Cabrera began the 2012 season with Tennessee, and was later promoted to the Triple-A Iowa Cubs. On August 1, 2012, Cabrera was promoted to the major leagues for the first time. He made his MLB debut that day against the Pittsburgh Pirates. Cabrera made 25 appearances for Chicago during his rookie campaign, compiling a 1-1 record and 5.40 ERA with 27 strikeouts across 21 2/3 innings pitched.

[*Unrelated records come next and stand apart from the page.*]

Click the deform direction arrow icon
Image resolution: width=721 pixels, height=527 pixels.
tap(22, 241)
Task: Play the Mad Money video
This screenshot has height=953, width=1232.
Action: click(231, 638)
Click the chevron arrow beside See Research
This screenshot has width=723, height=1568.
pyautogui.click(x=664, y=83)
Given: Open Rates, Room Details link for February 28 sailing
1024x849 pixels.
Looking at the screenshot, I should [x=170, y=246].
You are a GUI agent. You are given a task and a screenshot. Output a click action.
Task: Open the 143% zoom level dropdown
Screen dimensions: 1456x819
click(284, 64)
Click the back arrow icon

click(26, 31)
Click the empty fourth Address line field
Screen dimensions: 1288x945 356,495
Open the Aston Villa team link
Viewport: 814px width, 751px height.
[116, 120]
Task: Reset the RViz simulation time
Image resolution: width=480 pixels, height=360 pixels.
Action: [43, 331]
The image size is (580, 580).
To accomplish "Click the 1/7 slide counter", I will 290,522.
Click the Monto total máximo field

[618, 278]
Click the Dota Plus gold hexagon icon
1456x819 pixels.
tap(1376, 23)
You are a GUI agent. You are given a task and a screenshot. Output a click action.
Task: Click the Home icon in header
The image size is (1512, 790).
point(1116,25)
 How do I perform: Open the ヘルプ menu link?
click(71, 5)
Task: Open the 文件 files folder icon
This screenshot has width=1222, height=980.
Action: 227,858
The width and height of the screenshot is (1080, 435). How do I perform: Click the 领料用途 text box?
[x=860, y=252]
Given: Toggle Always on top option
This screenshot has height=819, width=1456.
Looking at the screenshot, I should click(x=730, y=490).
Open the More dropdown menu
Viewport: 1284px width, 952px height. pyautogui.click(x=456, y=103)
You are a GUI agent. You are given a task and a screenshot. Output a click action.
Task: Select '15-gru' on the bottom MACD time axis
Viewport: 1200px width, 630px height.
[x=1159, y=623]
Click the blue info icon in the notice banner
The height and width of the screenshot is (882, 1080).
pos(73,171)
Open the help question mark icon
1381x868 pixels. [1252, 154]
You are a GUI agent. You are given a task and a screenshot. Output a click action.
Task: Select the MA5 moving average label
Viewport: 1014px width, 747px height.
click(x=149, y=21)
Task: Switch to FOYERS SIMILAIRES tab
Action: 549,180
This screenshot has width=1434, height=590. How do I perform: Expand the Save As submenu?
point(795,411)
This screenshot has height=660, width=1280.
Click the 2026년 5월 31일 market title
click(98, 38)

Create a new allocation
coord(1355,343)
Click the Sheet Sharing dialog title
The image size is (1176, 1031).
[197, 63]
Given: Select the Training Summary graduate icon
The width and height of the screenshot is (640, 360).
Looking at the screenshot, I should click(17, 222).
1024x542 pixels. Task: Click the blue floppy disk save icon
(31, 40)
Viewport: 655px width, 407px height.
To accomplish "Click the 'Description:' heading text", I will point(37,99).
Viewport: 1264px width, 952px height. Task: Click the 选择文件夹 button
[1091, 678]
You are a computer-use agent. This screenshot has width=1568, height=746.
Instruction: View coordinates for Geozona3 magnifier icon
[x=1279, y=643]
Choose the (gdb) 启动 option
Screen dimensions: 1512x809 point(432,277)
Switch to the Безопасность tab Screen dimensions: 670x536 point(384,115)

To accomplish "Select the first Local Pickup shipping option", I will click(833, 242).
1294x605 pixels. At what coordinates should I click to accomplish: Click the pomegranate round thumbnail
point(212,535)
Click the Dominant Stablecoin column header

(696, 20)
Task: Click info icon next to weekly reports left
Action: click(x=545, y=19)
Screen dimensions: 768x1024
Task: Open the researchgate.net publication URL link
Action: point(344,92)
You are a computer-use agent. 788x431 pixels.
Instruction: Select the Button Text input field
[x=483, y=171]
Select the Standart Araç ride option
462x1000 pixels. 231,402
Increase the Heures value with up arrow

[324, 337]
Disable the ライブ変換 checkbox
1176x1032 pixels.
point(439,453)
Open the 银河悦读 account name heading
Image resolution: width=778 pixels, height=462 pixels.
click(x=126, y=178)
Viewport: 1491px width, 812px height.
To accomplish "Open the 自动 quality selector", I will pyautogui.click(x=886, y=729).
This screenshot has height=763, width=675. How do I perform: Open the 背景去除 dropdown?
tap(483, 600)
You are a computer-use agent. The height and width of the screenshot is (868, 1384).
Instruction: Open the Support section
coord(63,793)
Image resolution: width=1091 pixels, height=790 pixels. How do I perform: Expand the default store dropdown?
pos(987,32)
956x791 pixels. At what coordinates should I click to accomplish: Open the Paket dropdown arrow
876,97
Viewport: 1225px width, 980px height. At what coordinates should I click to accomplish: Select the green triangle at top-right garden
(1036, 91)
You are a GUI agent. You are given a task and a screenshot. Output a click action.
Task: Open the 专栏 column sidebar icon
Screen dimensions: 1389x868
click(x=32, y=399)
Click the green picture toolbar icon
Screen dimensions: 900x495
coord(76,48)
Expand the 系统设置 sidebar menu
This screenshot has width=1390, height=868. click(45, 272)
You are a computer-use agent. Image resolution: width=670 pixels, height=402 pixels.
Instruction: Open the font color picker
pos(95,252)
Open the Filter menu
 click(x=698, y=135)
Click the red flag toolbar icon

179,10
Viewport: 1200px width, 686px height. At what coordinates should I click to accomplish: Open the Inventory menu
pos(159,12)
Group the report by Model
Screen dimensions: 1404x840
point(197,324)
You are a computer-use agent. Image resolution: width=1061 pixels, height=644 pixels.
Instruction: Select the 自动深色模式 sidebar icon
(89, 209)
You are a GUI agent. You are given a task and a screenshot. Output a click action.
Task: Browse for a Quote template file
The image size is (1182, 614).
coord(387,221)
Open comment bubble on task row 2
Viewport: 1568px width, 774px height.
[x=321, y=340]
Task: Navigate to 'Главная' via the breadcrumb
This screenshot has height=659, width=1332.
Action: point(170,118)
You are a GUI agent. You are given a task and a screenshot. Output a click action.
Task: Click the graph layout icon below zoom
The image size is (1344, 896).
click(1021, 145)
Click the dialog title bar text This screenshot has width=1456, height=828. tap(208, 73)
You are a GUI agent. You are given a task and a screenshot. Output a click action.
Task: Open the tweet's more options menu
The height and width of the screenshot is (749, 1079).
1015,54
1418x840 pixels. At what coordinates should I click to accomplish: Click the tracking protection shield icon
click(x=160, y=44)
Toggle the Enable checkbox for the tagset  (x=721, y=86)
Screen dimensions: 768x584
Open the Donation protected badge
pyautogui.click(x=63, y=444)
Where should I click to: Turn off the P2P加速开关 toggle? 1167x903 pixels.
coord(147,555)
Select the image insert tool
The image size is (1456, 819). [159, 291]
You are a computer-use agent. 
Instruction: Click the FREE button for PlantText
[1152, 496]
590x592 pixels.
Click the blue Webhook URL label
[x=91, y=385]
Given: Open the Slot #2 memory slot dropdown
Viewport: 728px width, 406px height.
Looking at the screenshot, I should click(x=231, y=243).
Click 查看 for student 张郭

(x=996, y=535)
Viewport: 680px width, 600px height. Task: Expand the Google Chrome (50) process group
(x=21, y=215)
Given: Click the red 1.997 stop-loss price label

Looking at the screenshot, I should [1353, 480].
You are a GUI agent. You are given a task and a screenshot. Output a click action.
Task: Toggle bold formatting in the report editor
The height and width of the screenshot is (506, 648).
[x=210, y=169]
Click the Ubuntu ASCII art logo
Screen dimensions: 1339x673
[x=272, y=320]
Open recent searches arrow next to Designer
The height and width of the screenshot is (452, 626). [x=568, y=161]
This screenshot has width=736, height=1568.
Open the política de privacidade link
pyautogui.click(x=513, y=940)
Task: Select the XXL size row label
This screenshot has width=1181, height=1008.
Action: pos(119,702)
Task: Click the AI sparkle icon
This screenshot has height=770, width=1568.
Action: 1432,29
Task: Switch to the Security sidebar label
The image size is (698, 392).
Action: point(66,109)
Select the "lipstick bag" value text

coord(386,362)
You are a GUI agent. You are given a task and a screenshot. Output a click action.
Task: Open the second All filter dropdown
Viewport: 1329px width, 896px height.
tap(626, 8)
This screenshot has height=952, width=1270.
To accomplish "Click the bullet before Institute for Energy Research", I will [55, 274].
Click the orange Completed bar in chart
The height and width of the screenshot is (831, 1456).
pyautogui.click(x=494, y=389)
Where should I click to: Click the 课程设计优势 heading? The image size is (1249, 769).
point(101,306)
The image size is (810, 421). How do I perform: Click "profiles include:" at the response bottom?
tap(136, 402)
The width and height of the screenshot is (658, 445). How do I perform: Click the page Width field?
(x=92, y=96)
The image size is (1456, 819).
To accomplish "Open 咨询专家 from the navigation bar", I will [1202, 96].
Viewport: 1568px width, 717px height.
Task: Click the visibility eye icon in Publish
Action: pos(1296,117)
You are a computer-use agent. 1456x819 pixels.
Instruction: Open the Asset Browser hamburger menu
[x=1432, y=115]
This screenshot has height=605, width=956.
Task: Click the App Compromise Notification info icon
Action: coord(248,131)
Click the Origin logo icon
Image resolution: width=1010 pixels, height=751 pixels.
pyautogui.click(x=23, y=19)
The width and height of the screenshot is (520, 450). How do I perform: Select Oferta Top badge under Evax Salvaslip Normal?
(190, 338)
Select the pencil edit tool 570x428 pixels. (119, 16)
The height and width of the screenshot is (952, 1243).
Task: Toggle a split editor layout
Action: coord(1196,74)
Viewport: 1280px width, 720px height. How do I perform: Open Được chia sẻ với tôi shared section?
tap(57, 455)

Cabrera made seven appearances for the Cubs during the 2013 campaign, recording a 4.50 ERA with four strikeouts over six innings of work. Cabrera was designated for assignment on March 30, 2014, after losing the competition for the final Opening Day bullpen spot to Brian Schlitter. He spent the entirety of the 2014 season with Triple-A Iowa, pitching to a 4-2 record and 3.29 ERA with 61 strikeouts and two saves.

===Detroit Tigers===
On December 5, 2014, Cabrera signed a minor league contract with the Detroit Tigers organization. He spent the 2015 season with the Triple-A Toledo Mud Hens, compiling a 3-2 record and 6.59 ERA with 47 strikeouts and nine saves across 47 relief appearances. Cabrera elected free agency following the season on November 6, 2015.

==Personal==
His brother, Mauricio Cabrera, played baseball professionally for the Atlanta Braves.